SUPPLIED ENTRIES ▸

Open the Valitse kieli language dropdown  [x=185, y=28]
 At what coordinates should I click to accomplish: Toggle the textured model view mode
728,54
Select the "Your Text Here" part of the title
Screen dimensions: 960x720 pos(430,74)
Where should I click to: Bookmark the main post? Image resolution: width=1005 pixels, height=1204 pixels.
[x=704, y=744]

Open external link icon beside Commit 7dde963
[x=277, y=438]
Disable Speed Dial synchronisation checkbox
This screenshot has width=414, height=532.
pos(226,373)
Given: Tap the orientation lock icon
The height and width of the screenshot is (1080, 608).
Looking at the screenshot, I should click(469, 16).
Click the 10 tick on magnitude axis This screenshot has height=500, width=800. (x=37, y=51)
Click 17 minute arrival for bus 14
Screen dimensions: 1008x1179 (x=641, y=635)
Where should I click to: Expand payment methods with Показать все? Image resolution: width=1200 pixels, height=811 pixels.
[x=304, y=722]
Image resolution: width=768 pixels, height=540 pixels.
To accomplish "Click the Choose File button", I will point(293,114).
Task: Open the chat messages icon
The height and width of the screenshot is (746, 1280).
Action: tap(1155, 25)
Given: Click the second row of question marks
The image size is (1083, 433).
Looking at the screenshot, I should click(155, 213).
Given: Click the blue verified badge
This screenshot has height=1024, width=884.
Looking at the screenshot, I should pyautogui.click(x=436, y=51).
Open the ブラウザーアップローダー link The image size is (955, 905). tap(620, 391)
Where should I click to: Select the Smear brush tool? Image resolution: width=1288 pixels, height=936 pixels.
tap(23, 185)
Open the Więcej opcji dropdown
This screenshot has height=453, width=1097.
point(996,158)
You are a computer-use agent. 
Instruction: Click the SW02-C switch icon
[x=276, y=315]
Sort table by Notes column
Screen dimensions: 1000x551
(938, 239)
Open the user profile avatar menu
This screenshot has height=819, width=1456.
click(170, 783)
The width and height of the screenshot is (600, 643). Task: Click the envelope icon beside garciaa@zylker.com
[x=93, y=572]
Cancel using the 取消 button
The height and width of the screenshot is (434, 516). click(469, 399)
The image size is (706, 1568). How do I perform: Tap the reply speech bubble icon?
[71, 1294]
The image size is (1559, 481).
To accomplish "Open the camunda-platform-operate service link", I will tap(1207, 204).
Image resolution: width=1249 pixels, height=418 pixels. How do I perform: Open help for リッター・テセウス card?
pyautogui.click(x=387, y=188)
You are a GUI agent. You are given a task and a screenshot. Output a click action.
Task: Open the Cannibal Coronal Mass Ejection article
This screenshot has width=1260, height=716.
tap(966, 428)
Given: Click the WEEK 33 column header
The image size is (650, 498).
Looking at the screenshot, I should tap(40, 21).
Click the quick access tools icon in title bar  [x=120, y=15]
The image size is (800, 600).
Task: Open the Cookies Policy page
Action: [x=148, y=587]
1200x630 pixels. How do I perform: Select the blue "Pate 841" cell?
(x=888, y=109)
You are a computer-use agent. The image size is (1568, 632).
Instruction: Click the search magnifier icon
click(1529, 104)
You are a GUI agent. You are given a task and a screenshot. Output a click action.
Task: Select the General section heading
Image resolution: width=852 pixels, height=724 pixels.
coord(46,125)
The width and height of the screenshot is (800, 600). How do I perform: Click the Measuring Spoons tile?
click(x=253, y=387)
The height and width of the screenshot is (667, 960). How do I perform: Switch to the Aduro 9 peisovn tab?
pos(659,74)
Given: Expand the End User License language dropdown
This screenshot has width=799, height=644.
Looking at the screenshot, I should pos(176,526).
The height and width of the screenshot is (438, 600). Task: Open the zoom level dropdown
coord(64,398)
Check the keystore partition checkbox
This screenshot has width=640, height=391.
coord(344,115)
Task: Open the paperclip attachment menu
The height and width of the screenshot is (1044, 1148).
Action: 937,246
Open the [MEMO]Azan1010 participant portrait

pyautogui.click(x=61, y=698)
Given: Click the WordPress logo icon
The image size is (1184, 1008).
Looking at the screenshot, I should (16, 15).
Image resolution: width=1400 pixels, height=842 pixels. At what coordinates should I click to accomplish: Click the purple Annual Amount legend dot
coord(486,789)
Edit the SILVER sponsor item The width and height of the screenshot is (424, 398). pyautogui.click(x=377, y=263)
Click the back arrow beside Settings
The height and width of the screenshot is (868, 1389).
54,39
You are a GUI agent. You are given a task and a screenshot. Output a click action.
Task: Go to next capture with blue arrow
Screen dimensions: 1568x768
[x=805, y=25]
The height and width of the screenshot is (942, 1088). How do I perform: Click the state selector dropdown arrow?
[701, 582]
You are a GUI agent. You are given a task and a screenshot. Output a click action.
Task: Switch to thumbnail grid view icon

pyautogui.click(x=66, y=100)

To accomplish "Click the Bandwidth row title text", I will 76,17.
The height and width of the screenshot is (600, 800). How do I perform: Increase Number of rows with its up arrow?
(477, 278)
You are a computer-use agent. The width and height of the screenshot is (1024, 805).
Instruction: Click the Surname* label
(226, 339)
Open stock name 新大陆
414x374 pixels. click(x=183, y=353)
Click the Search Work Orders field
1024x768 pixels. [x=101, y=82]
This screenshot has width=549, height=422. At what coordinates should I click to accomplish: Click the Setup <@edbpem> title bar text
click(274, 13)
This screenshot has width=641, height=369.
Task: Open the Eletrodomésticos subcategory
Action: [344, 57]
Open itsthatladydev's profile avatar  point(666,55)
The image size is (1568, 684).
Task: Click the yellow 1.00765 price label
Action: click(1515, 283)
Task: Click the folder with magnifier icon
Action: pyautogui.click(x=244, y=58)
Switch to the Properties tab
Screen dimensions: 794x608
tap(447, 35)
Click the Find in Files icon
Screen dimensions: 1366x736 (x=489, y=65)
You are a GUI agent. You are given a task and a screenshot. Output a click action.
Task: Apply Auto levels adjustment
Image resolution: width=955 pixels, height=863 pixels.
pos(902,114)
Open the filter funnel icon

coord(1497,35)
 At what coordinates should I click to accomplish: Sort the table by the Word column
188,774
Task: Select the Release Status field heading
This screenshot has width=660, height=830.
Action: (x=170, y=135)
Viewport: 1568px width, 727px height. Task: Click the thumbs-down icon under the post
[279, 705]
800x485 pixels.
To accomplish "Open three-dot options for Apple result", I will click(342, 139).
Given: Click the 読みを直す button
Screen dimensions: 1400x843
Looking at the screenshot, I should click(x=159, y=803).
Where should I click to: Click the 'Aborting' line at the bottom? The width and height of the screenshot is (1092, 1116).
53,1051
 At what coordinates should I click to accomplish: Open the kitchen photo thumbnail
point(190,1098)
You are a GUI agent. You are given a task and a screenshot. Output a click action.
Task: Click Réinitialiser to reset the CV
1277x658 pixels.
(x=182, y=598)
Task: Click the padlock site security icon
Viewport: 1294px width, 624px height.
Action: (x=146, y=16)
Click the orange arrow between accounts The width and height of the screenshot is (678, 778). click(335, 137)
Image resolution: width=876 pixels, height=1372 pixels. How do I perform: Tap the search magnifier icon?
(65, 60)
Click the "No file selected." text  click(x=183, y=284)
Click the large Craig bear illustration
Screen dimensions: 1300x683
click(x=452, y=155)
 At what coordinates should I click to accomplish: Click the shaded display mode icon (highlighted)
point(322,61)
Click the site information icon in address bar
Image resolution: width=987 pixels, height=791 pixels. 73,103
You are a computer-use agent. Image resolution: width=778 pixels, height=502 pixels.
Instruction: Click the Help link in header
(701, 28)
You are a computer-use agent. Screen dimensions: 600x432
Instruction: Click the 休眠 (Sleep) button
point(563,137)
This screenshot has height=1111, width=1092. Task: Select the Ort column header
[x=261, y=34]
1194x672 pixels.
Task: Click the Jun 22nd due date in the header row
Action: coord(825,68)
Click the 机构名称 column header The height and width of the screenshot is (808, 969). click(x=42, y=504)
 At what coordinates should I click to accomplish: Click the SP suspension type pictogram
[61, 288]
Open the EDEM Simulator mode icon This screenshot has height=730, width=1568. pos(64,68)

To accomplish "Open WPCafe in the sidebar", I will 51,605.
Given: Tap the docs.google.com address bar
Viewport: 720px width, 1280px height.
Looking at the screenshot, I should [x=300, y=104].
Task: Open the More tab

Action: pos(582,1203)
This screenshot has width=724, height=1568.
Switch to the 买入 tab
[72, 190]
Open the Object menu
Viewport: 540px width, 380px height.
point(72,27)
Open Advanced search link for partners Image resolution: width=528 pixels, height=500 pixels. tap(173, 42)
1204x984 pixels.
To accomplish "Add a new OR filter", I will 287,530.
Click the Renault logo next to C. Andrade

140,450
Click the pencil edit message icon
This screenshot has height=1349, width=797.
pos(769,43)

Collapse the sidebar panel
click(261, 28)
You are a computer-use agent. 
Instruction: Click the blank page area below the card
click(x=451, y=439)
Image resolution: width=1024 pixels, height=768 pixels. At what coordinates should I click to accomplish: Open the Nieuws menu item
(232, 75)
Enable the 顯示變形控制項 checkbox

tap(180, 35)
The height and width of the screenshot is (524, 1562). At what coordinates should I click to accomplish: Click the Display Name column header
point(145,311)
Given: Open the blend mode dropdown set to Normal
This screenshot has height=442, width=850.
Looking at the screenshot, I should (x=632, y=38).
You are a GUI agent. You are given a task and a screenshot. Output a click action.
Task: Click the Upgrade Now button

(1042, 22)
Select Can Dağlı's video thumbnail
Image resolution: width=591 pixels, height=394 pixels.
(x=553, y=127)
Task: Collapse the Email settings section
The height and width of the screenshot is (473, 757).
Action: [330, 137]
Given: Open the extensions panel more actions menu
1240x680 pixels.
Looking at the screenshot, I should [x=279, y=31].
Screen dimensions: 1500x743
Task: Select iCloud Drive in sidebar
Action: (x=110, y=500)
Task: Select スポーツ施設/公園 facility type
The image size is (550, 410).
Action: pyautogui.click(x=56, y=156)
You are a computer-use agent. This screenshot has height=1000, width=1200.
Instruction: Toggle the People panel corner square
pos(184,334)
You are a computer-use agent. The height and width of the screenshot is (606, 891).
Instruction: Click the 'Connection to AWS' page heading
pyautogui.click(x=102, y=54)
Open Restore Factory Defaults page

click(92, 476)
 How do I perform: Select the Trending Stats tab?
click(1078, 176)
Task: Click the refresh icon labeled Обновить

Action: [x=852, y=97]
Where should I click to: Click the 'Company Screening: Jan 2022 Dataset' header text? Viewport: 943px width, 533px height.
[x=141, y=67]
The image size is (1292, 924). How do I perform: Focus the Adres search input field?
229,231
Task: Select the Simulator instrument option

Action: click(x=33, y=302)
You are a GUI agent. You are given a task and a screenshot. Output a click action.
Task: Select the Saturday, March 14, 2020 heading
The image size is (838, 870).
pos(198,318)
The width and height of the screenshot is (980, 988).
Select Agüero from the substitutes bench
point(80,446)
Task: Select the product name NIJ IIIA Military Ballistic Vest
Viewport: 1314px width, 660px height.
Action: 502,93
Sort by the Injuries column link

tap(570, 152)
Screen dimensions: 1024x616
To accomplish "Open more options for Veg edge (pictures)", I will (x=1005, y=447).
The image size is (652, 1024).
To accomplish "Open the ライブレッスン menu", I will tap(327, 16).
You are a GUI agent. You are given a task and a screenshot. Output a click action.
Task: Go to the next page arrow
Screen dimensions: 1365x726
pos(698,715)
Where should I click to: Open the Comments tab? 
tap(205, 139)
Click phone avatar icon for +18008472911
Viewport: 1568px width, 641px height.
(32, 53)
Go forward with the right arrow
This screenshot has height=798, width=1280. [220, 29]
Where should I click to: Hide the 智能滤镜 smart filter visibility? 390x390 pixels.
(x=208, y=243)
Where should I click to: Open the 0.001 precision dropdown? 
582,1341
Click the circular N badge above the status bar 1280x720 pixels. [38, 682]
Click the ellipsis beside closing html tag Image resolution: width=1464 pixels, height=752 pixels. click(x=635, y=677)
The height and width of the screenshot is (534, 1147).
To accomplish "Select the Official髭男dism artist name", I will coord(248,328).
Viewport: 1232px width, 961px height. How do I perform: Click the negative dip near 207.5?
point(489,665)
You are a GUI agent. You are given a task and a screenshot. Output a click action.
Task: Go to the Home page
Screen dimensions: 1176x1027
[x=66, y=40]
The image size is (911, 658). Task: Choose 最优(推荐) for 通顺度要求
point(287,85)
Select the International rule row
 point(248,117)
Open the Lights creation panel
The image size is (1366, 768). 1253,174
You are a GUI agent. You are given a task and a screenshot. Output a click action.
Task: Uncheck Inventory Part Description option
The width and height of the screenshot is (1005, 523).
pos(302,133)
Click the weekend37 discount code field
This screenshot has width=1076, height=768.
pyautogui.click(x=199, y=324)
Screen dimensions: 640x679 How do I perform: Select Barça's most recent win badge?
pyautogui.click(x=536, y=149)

WHAT THE TASK REQUIRES ▸ Every line containing the string "section" in the entries should be counted; give the resulting number and nothing else.

RESULT ▸ 2